Scialatielli, hailing from Italy’s Campania region, is a wide, flat pasta that is a definite must-try. It’s similar to linguine and fettuccine, but just more irregular and shorter in length. It also has a handmade appearance and a slightly chewy texture, and its wide and flat shape makes it easy for it to soak up and hold on to flavorful sauces.
Add a new dimension to your pasta specialities and grab a pack of Scialatielli the next time you head to the supermarket. Let’s expand your pasta horizons and get to know more about Scialatielli.
Scialatielli: Origin and Meaning
|“Feast” or “Cliffs”
|fettuccine and linguine
Where did Scialatielli originate?
This traditional Italian pasta hails from the Campania region of Southern Italy, specifically in the coastal area of Amalfi. It’s made of simple ingredients including water, flour, and salt. It’s believed that Scialatielli was originally made by hand with the use of a wooden rolling pin, and the simple recipe was passed from generation to generation. The term Scialatielli which comes from the Neapolitan dialect, has been used to describe this pasta shape for centuries. From the peaceful town of Campania region with a rich culinary heritage, Scialatielli is now enjoyed all over the world, especially in restaurants taking pride in traditional Italian cuisine.
What does Scialatielli mean?
The term Scialatielli has a few interpretations. One is the word “scialare” which means “indulge” or “feast”. It suggests how this traditional pasta is meant to be savored. Another is the term “scigliere” which means cliffs. The meaning could come from the beautiful coastal landscape of the Campania region, where the pasta came to life. Regardless of the interpretation, Scialatielli has become an iconic pasta on the Amalfi Coast and beyond.

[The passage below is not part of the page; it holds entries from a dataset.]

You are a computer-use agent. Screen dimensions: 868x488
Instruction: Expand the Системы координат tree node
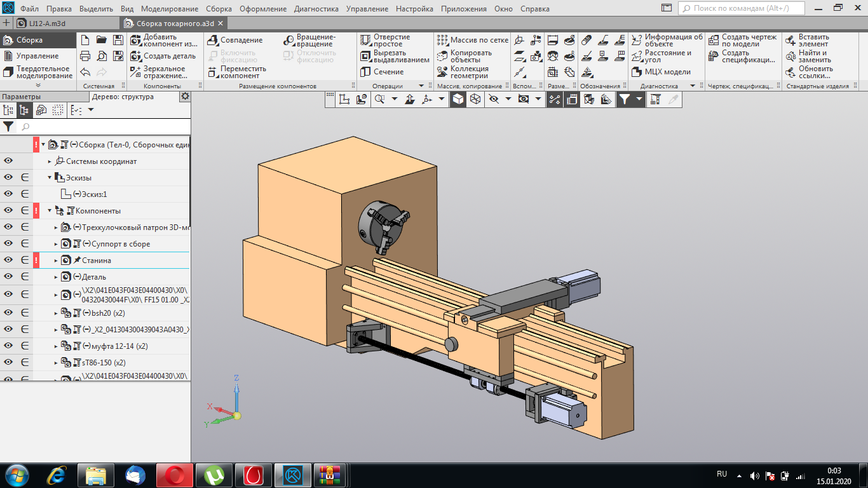pos(50,161)
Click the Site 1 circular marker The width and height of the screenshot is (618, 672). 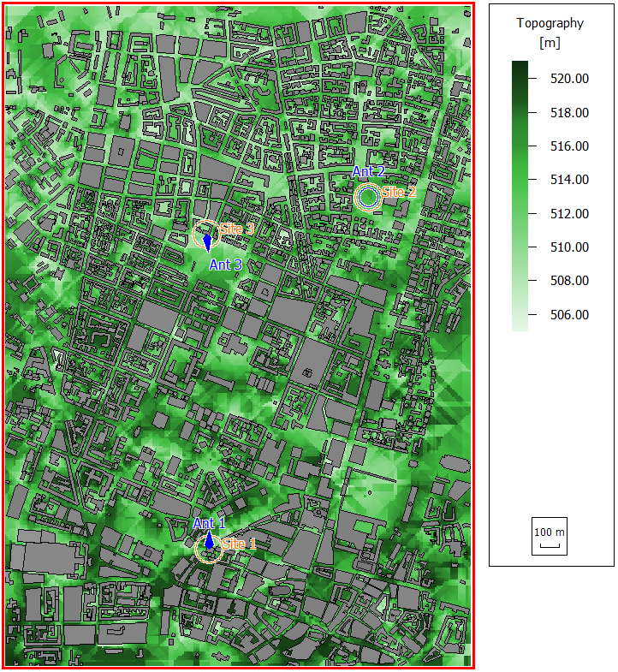tap(208, 550)
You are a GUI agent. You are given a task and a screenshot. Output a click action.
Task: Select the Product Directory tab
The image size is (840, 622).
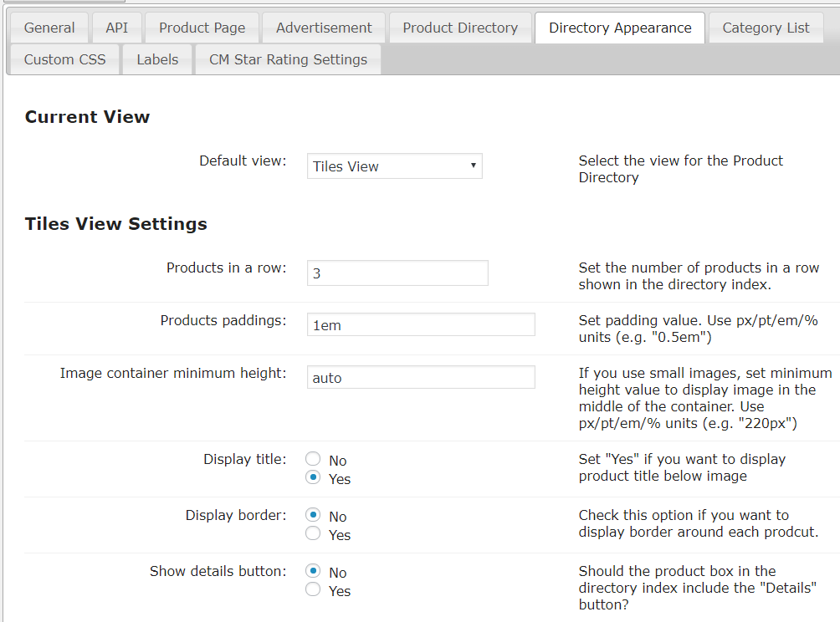pyautogui.click(x=460, y=28)
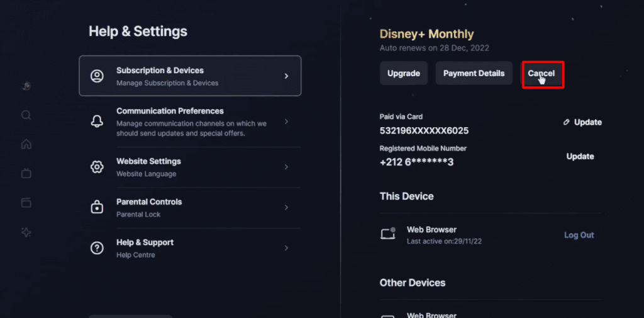644x318 pixels.
Task: Click the Help & Support question mark icon
Action: [x=97, y=248]
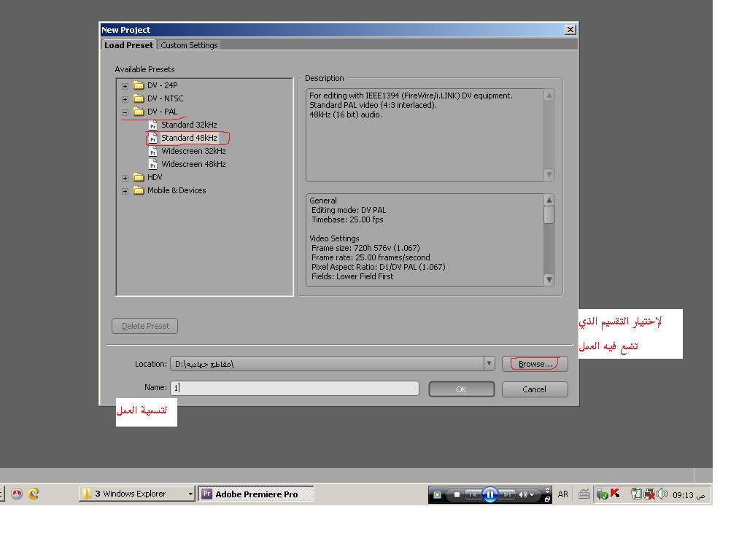747x560 pixels.
Task: Expand the Mobile & Devices folder
Action: point(125,191)
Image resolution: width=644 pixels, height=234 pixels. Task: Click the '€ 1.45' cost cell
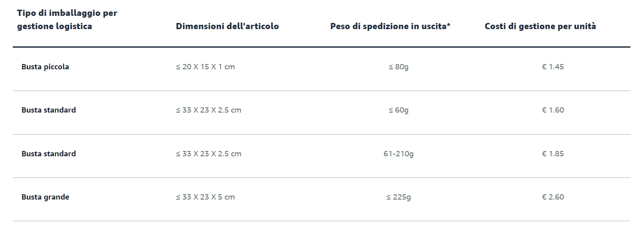point(553,67)
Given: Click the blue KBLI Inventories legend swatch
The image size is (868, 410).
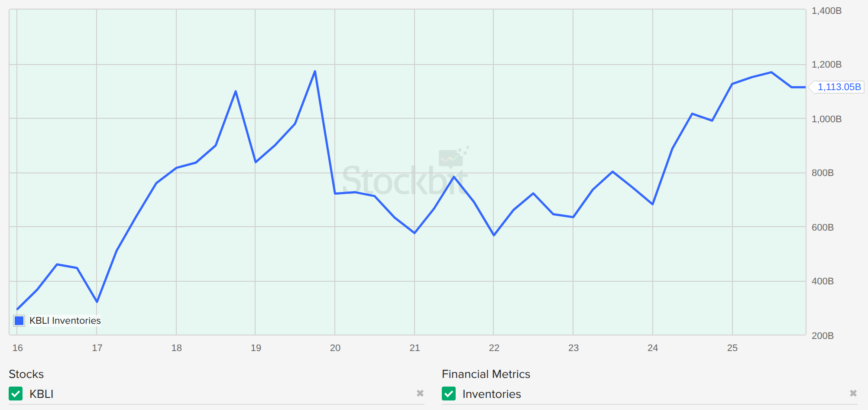Looking at the screenshot, I should coord(19,321).
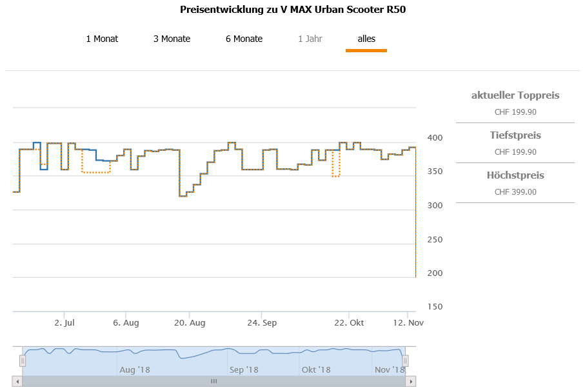
Task: Select the alles range tab
Action: pos(366,39)
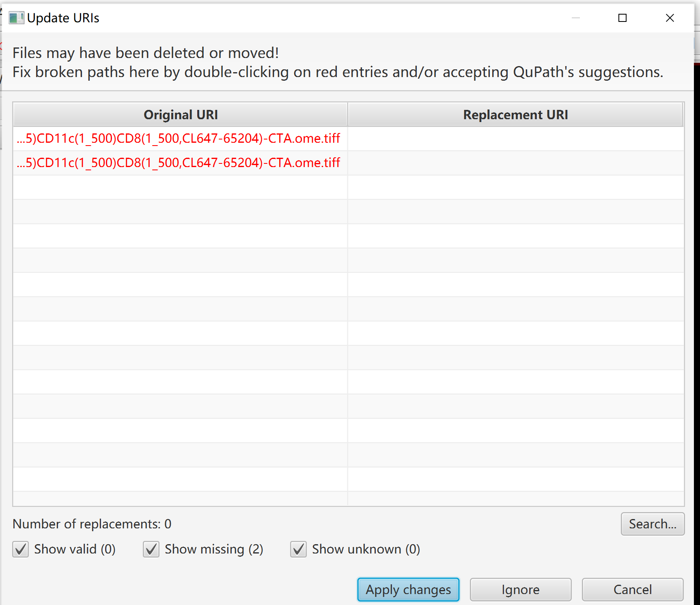Select the second red missing URI entry

179,163
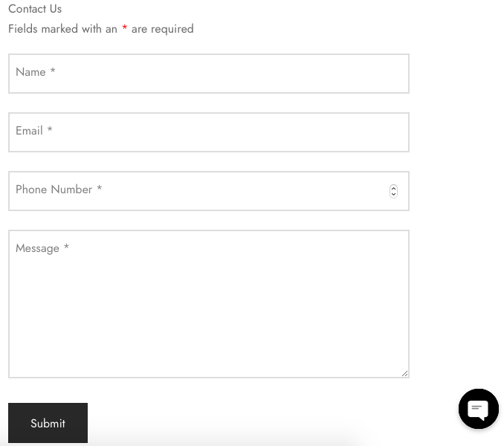Click the asterisk beside Phone Number placeholder
Screen dimensions: 504x446
(100, 187)
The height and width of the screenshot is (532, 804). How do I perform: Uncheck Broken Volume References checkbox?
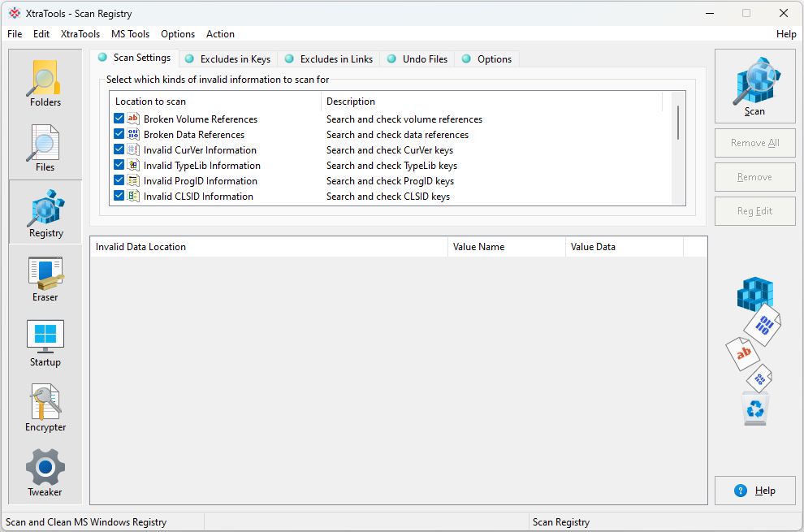click(x=119, y=119)
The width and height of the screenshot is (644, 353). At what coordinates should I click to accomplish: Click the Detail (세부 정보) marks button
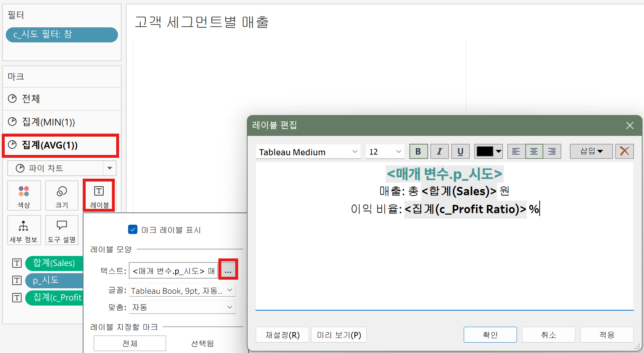[24, 230]
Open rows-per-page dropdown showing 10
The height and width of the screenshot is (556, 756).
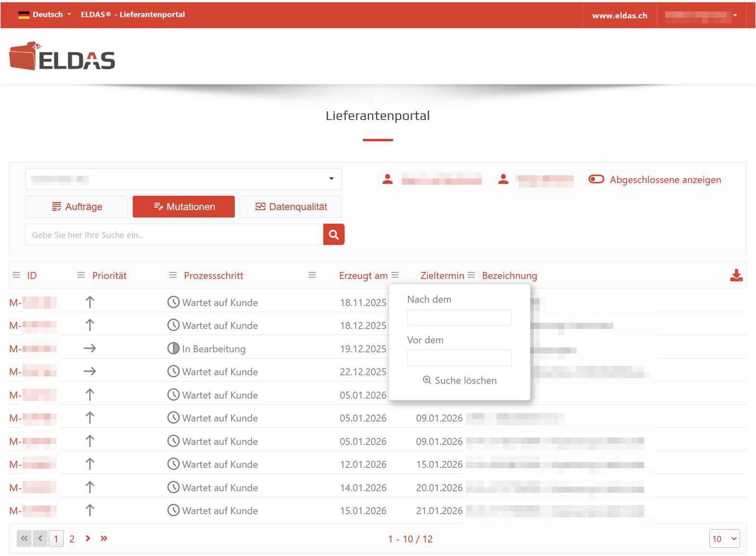[724, 539]
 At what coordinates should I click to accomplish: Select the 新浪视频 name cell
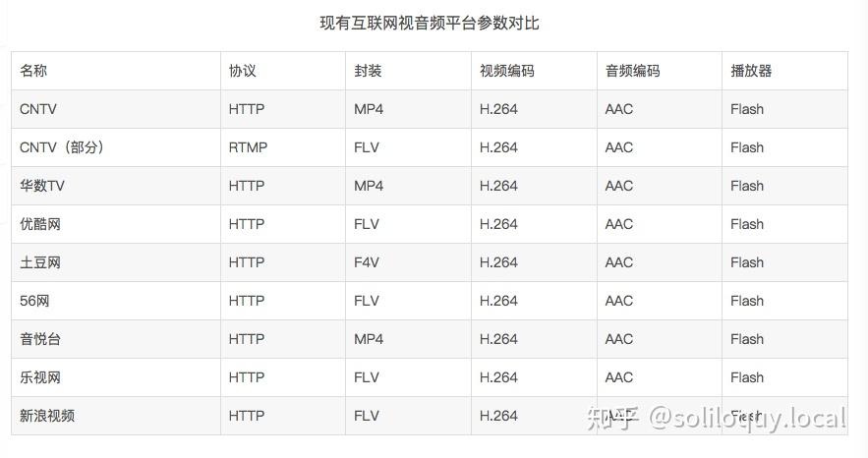pos(47,416)
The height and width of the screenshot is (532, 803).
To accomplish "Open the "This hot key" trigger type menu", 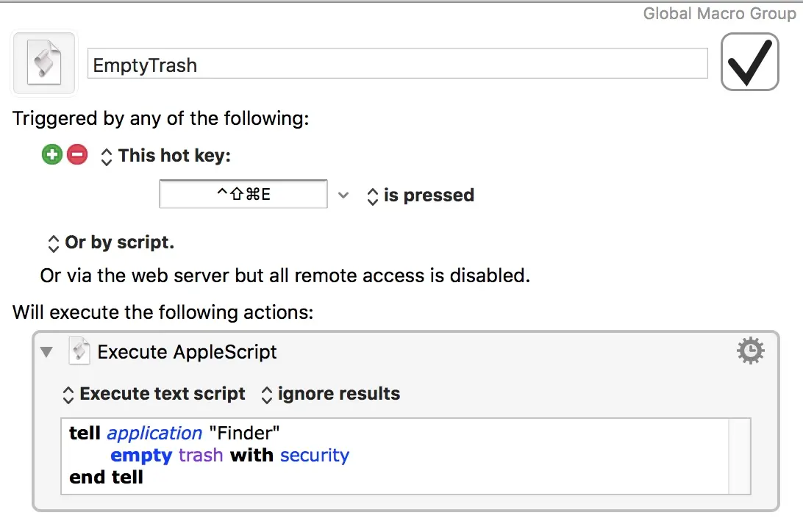I will 166,156.
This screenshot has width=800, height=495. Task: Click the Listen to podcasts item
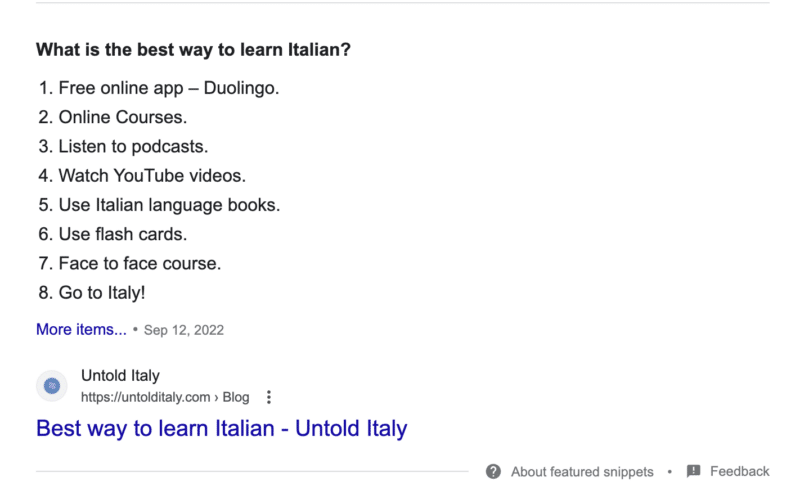click(x=133, y=147)
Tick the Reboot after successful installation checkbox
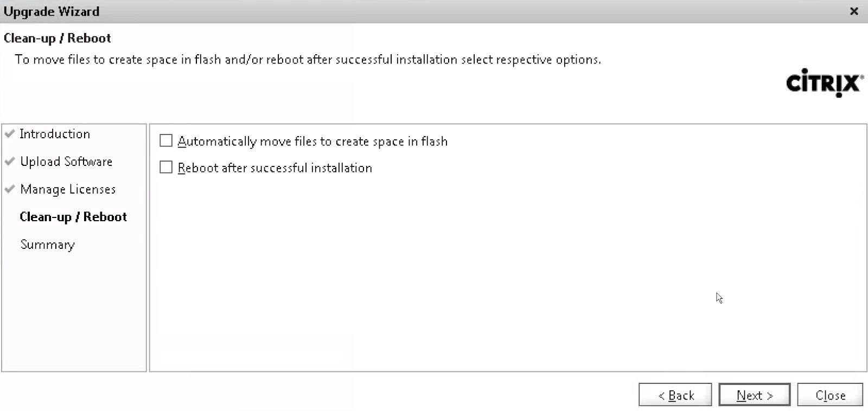868x411 pixels. (166, 168)
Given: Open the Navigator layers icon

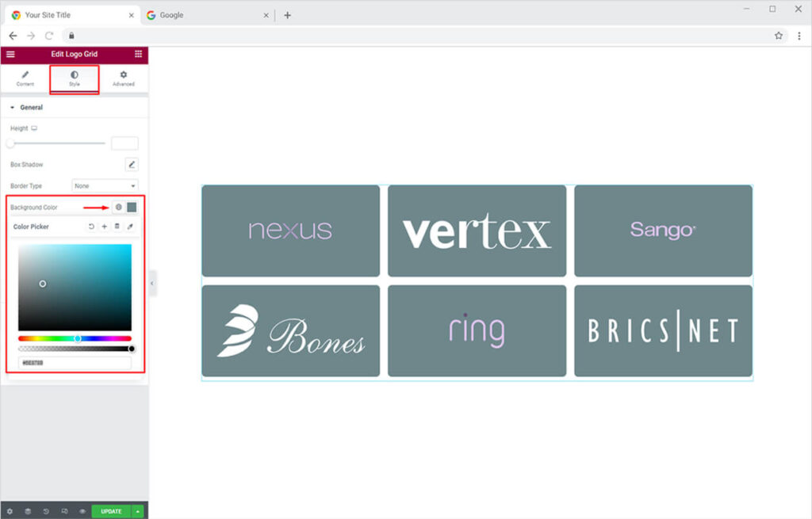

What Is the Difference Between Scialatielli and linguine
Scialatielli and linguine have similarities due to their flat shape, but they have notable differences. Scialatielli is wider and flatter than linguine, and it’s also shorter. Linguine is thinner and longer. The pasta’s exact shape can indicate how it absorbs flavors and sauces. Since Scialatielli is flatter and wider, there’s a wider surface area the flavorful sauce can cling to. Linguine’s thinner shape means lighter sauce coating in comparison to Scialatielli. And while Scialatielli hails from the Campania region, linguine is a traditional Ligurian cuisine.
Traditional dishes that use Scialatielli
Scialatielli can be used for various classic pasta dishes, including Scialatielli ai frutti di mare, Scialatielli alla Nerano, and Scialatielli al limone. The pasta’s neutral taste makes it versatile, and it can be paired well with different flavors and ingredients. Overall, it’s perfect with tomatoes, seafood, lemon, zucchini, basil, mozzarella, and other flavors and ingredients in authentic Italian cuisine.
If you want to explore all kinds of Italian pasta, Scialatielli is certainly worth a try. It might as well be one of your new favorites that can transport you to the beautiful, sunny shores of Southern Italy.